Well, git-stripspace actually does something slightly differently, in that
it also removes extraneous all-whitespace lines from the beginning, the
end, and the middle (in the middle, the rule is: two or more empty lines
are collapsed into one).

Ie it's a total hack for parsing just commit messages (and it is in C,
because I can personally write 25 lines of C in about a millionth of the
time I can write 3 lines of perl).

Linus

2006-05-28 08:33:29

by Keith Owens

[permalink] [raw]
Subject: Re: [SCRIPT] chomp: trim trailing whitespace

Jan Engelhardt (on Sat, 27 May 2006 14:42:02 +0200 (MEST)) wrote:
>And the CL form is
> perl -i -pe '...'
>Somehow, you can't group it to -ipe, but who cares.

-i takes an optional extension which is used to optionally create
backup files.

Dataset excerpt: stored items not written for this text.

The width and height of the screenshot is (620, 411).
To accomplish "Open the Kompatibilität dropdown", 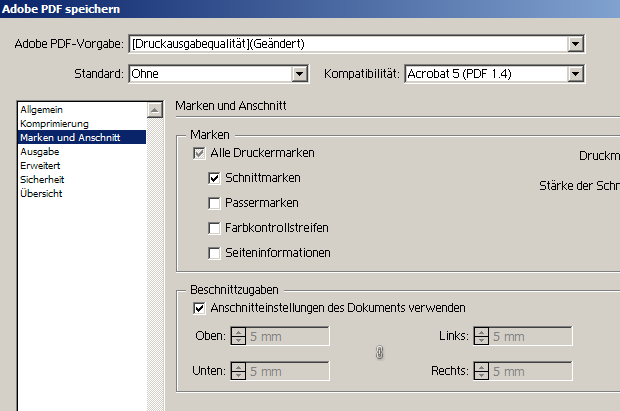I will click(575, 74).
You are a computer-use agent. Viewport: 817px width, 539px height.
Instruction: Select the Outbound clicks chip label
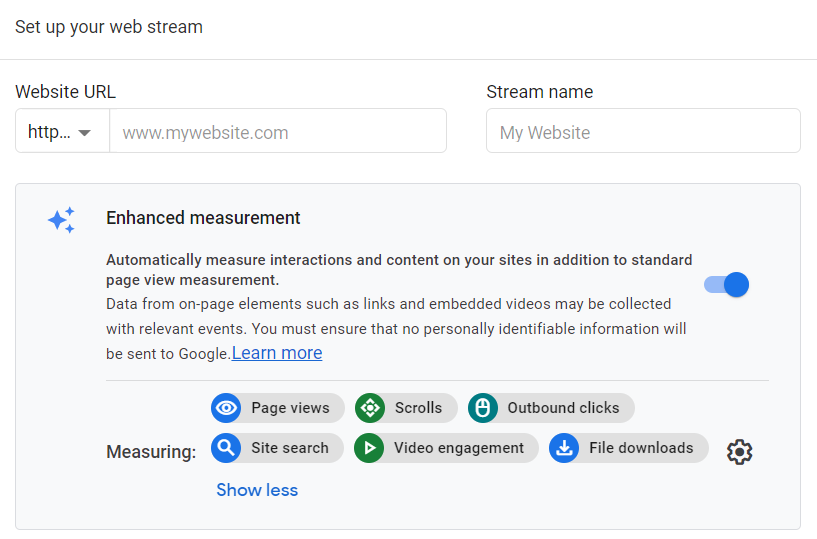coord(563,408)
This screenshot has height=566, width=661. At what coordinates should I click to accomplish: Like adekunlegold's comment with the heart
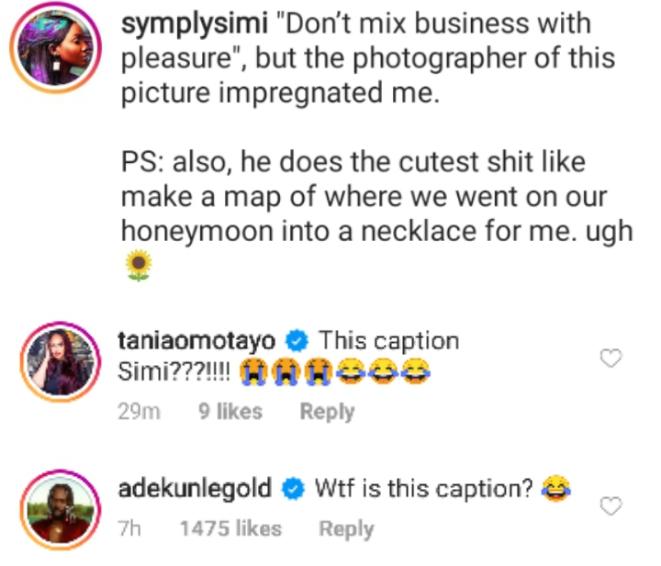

As such, -i must be followed by space if you want no
extension (and no backup).

2006-05-28 09:25:07

by H. Peter Anvin

[permalink] [raw]
Subject: Re: [SCRIPT] chomp: trim trailing whitespace

#!/usr/bin/perl
#
# Clean a text file of stealth whitespace
#

use bytes;

$name = 'cleanfile';

foreach $f ( @ARGV ) {
print STDERR "$name: $f\n";

if (! -f $f) {
print STDERR "$f: not a file\n";
next;
}

if (!open(FILE, '+<', $f)) {
print STDERR "$name: Cannot open file: $f: $!\n";
next;
}

binmode FILE;

# First, verify that it is not a binary file
$is_binary = 0;

while (read(FILE, $data, 65536) > 0) {
if ($data =~ /\0/) {
$is_binary = 1;
last;
}
}

if ($is_binary) {
print STDERR "$name: $f: binary file\n";
next;
}

seek(FILE, 0, 0);

$in_bytes = 0;
$out_bytes = 0;
$blank_bytes = 0;

@blanks = ();
@lines = ();

while ( defined($line = <FILE>) ) {
$in_bytes += length($line);
$line =~ s/[ \t\r\n]*$/\n/;

if ( $line eq "\n" ) {
push(@blanks, $line);
$blank_bytes += length($line);
} else {
push(@lines, @blanks);
$out_bytes += $blank_bytes;
push(@lines, $line);
$out_bytes += length($line);
@blanks = ();
$blank_bytes = 0;
}
}

# Any blanks at the end of the file are discarded

if ($in_bytes != $out_bytes) {
# Only write to the file if changed
seek(FILE, 0, 0);
print FILE @lines;

if ( !defined($where = tell(FILE)) ||
!truncate(FILE, $where) ) {
die "$name: Failed to truncate modified file: $f: $!\n";
}
}

close(FILE);
}


Attachments:
cleanfile (1.38 kB)

2006-05-28 10:00:08

by Johannes Schindelin

[permalink] [raw]
Subject: Re: [SCRIPT] chomp: trim trailing whitespace

Hi,

On Sat, 27 May 2006, Linus Torvalds wrote:

> Well, git-stripspace actually does something slightly differently, in that
> it also removes extraneous all-whitespace lines from the beginning, the
> end, and the middle (in the middle, the rule is: two or more empty lines
> are collapsed into one).
>
> Ie it's a total hack for parsing just commit messages (and it is in C,
> because I can personally write 25 lines of C in about a millionth of the
> time I can write 3 lines of perl).

But there is no good reason not to add some code and a command line
switch, so that this tool with a very generic name actually performs what
a normal person would expect from that name.

Ciao,
Dscho